Most days my job is to bring beauty and inspiration to this world - at least that's how I'd like to see it. But there are days when that just doesn't seem enough. Or appropriate. When there is so much pain and confusion that words can barely be formed, but it's also harder to stay silent than it is to speak up.
On Wednesday, I already had a post lined up for the day, so up went the post. On Thursday, I struggled to write, my heart heavy with the news of the seemingly unwarranted shootings of two black men by white police officers within 24 hours. Today? Police officers in Dallas targeted - and many more around the country - out of what we can only assume is anger and frustration over the lives taken. The violence of this week (hell, this month, this year, this new standard of violence in America) has me struggling for the right words, so I'll repeat what I posted earlier today on my instagram...
There is a time for pretty pictures and a time to speak up about the very real things that are happening in our country. I won't be posting our usual weekend links today. Instead, I'll be leaving this right here as a reminder to do good and spread love. To have conversations about hard things in productive ways. To come together so that we can do better and BE better for each other.

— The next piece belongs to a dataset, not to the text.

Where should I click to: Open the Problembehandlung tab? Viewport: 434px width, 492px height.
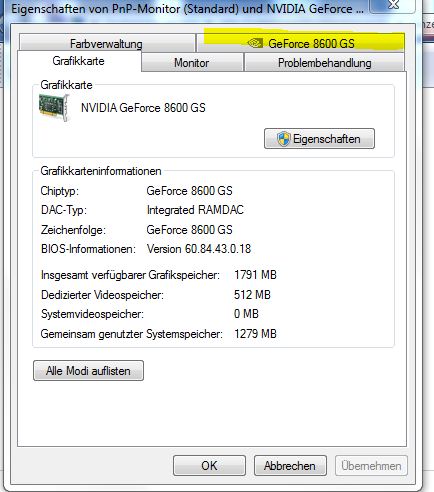click(324, 63)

I'm struggling with it all myself, and I don't have the answers, but I know that not talking about it might be the worst thing we can do.

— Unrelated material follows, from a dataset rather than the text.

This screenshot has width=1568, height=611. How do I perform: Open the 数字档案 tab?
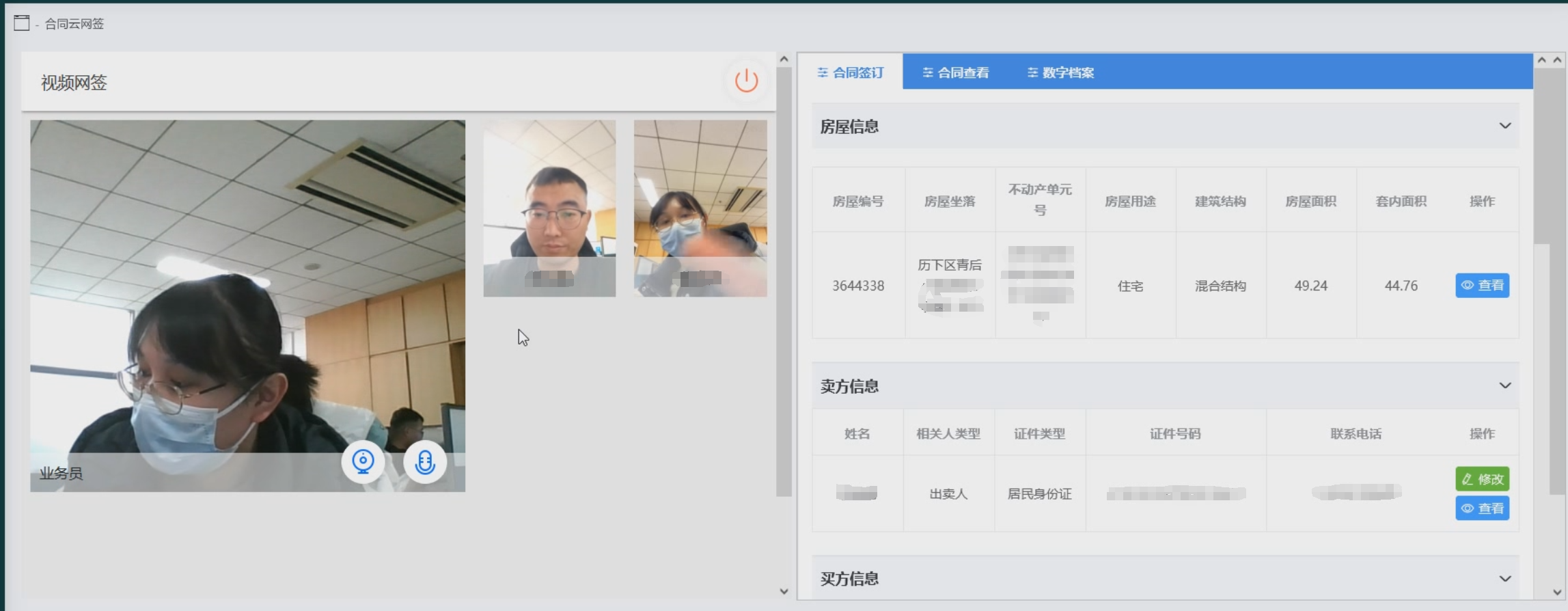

My gut tells me that dialogue is the most important next step in this confusing time. Dialogue and humility. Just like I always tell the men in my life, "You'll never understand what it's like to be a woman" when it comes to inequalities, body image issues, and so many more things, I as a white person will never understand what it's like to be black in America. Or gay. Or Muslim. Or any other group that is targeted for simply being who they are. But I want to understand the best I can how to help stand up to injustices, to fight for their rights alongside them, and to speak up when it's the time. And now is the time. Out of humility, I am telling you, I don't know what to do. Out of humility I am asking you how you think we can all be better for each other. And out of humility I'm asking forgiveness if I falter or fail along the way.
This is a lifestyle blog, and yeah, we don't really talk about these things here, but at some point, we have to admit that some days are just too hard and too real for pretty pictures. Go hug your people. Or a stranger. This world is hurting too much right now, and we all need more love.